5 Facts About Amyotrophic Lateral Sclerosis (ALS)

A look at the subtle early signs, diagnosis, and current understanding of ALS.

Approximately 5,000 adults are diagnosed with ALS each year and about 30,000 Americans are living with the disease at any given time.

Amyotrophic Lateral Sclerosis (ALS) is a progressive neurodegenerative disease that primarily affects nerve cells called motor neurons. Motor neurons allow the nervous system to communicate with muscles. Anytime a person performs a voluntary muscle movement—walk, talk, chew food, sign their name—motor neurons are firing.

Motor neurons reach from the brain to the spinal cord and from the spinal cord to the muscles throughout the body. The motor neurons located in the brain are called upper motor neurons. The motor neurons located in the spine are called lower motor neurons. ALS can affect both.

ALS destroys motor neurons. As a result, the brain is no longer to initiate or control voluntary muscle movements. A person loses the ability to use their muscles and as a result, the muscles atrophy.

Approximately 5,000 adults are diagnosed with ALS each year and about 30,000 Americans are living with the disease at any given time.

Here, we look at some other facts about ALS.

It’s also known as Lou Gehrig's Disease

ALS is also commonly known as Lou Gehrig's Disease, named in 1939 after the famed baseball player Lou Gehrig, who was diagnosed with the condition on his 36th birthday.

However, the first cases of the disease were described in 1869 by French neurologist Jean-Martin Charcot.

Early symptoms can be subtle

Early signs and symptoms can be subtle—a person may experience muscle cramps or stiffness, may be clumsy or trip when walking, or their muscles may feel more fatigued than usual. These signs and symptoms can easily be overlooked or dismissed, and do not seem significant until more severe signs and symptoms emerge.

Diagnosis can be challenging

The symptoms of ALS overlap with over neurological conditions, and there is no single test to diagnose ALS. This can make diagnosis a challenge, and the process involves ruling out other conditions that can cause symptoms. A number of tests may be ordered, including:

  • Electromyography (EMG) and nerve conduction velocity (NCV)
  • Blood and urine collection
  • Spinal tap
  • X-rays
  • MRI
  • Myelogram of cervical spine
  • Muscle and/or nerve biopsy
  • Thorough neurological examination

ALS is associated with a type of dementia

Traditionally, ALS was believed not to affect the parts of the brain associated with cognition—a person’s ability to think, remember, and reason.

However, more recent research has shown that ALS is associated with a type of dementia called frontotemporal dementia.

Dementia is a general term that describes the loss of cognitive ability.
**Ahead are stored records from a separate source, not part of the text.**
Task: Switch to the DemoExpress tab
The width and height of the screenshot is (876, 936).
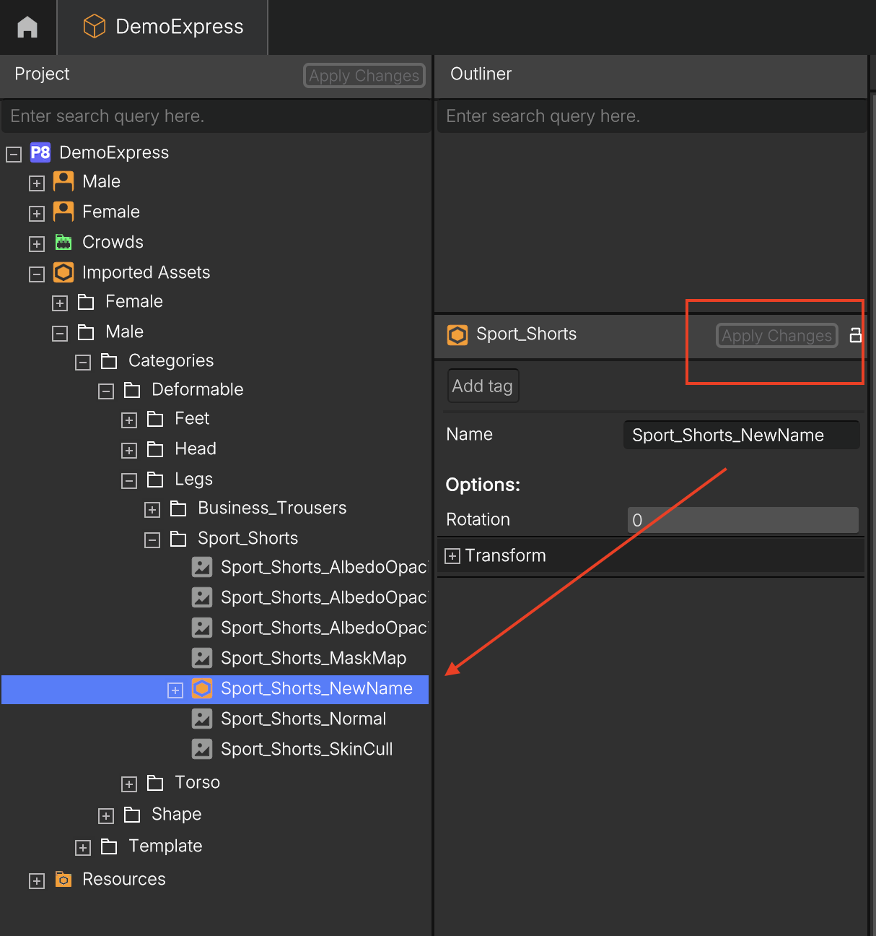Action: point(163,27)
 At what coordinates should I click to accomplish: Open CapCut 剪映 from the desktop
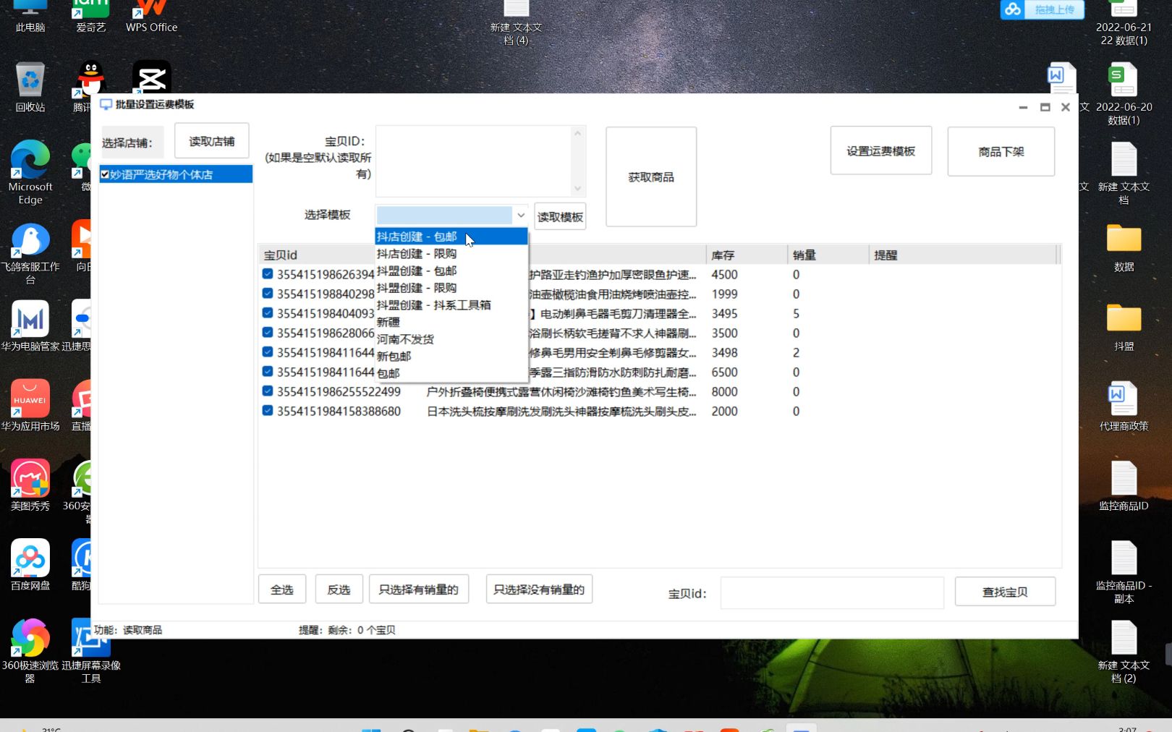(150, 76)
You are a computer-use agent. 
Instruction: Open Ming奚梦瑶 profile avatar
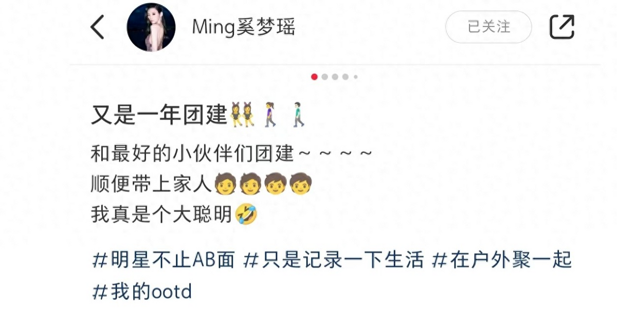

There are many different types of dementia. Frontotemporal dementia is a group of dementias that affect the frontal and temporal lobes of the brain.

Symptoms associated with frontotemporal dementia include changes in personality (such as inappropriate behavior), impaired judgement, difficulty regulating emotions, and problems with both using and understanding language.

ALS is increasingly being recognized as not only a disease that affects motor neurons, but a multisystem disorder that affects several areas of the central nervous system, including the brain.

Research is looking for new treatments

Currently, there's no cure for ALS and only a few available medications that can treat ALS. However, researchers are actively looking for new ways to treat the disease—and they are making progress. A major step occurred in 2017, when the first new ALS medication in 22 years was approved by the FDA.